Rep. Cori Bush, the first Black woman elected to represent Missouri in Congress, has vowed to work to change that. Bush told HuffPost that she’s working to pave a way in St. Louis for Black women to be “protected, not just thanked.”

“Black women are constantly picking up the pieces of our broken systems, despite going through trauma upon trauma in the process,” Bush said in a written statement to HuffPost. “We’re the organizers who won this election in the face of discrimination, we’re a disproportionately high number of the workers who have lost their jobs during the pandemic, and we’re the activists leading the fight for Black lives.

“For too long, we’ve labored for our country without reaping the rewards,” she continued. “We’re thanked for delivering an election in a year where no Black women were elected to serve in the Senate. We’re appreciated for being essential workers, but when we get sick, doctors don’t understand our pain. We’re applauded for being activists in a year where Breonna Taylor was murdered without receiving justice. We’re appreciated for our power with words, but too rarely is that matched by actions.”

The United States has unhealthy expectations for Black women. Instead of looking to everyone to pull their weight and use their resources to build a better democracy, politicians often expect greater responsibility from Black women. Carr said that this isn’t sustainable and that a healthy democracy can’t lean on Black women always saving the day.

“So, I certainly believe that we need to have a conversation with our neighbors and our counterparts: We can’t put more into the democracy than we get back. We certainly shouldn’t expect to be putting more into this democracy that benefits all,” Carr told HuffPost.

Ufot said that Black organizers need more resources, investment beyond election season, and meaningful, not transactional, engagement.

Black women in political organizing also need a chance to rest, she said. On Jan. 6, these women should’ve been celebrating the fruits of their labor in Raphael Warnock and Jon Ossoff’s Senate victories. Instead, they watched as hundreds of insurrectionists stormed the U.S. Capitol, incited by Trump and his claims that an election he lost was actually stolen. During the congressional proceeding that led to him becoming the first president in U.S. history to be impeached twice, Rep. Cori Bush (D-Mo.) made an impassioned call for Trump’s removal.

“Black women are actually starting to use our power for ourselves, for the elevation of our own voices.
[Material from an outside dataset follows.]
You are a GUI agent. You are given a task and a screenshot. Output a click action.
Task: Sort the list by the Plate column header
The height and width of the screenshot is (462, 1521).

We’re also using our power not just to engage our communities, but to also create leadership space.”

LaTosha Brown

“If we fail to remove a white supremacist president who incited a white supremacist insurrection, it’s communities like Missouri’s 1st District that suffer the most. The 117th Congress must understand that we have a mandate to legislate in defense of Black lives,” Bush said. “The first step in that process is to root out white supremacy, starting with impeaching the white supremacist in chief.”

Bush and every other Black woman in the House of Representatives voted in favor of Trump’s impeachment. They finished what Rep. Maxine Waters (D-Calif.) started in April 2017 when she became the first member of Congress to call for his impeachment.

Black women have always had the foresight and wisdom to lead the charge politically. This isn’t new. What is new, Brown told HuffPost, is the space that they’re creating to unapologetically advocate for their own power.

“Black women are actually starting to use our power for ourselves, for the elevation of our own voices. We’re also using our power not just to engage our communities, but to also create leadership space,” Brown said.

“Sometimes we’ve advocated for power, but we allowed ourselves to stand in the back and we let others be out front. And there’s nothing wrong with that. But I think what is a distinctive difference in what you’re seeing now at all levels of the political process, there were Black women that were leading the helms.”